Each line in the entries below that holds the string "Business" is to be listed.
________________________________________
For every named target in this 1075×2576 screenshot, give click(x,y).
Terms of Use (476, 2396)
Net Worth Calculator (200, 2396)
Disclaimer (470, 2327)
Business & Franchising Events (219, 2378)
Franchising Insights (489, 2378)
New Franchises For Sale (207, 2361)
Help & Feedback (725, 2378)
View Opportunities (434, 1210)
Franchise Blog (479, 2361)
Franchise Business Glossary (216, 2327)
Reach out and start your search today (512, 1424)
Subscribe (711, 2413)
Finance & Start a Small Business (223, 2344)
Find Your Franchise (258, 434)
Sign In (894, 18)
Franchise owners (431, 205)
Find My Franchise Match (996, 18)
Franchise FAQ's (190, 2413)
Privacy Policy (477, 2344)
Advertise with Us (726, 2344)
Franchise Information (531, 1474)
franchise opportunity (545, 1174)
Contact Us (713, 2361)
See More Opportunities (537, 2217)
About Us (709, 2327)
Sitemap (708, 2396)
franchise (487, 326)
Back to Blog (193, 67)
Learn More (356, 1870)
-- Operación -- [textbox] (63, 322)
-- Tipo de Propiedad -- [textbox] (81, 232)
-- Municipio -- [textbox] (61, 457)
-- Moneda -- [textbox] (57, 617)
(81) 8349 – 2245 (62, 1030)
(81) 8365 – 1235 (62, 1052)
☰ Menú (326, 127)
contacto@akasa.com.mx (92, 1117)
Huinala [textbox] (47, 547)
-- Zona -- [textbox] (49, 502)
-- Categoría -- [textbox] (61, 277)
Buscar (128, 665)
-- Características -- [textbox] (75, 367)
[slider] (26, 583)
________________________________________
*TASK OUTPUT*
Business & Franchising Events (219, 2378)
Franchise Business Glossary (216, 2327)
Finance & Start a Small Business (223, 2344)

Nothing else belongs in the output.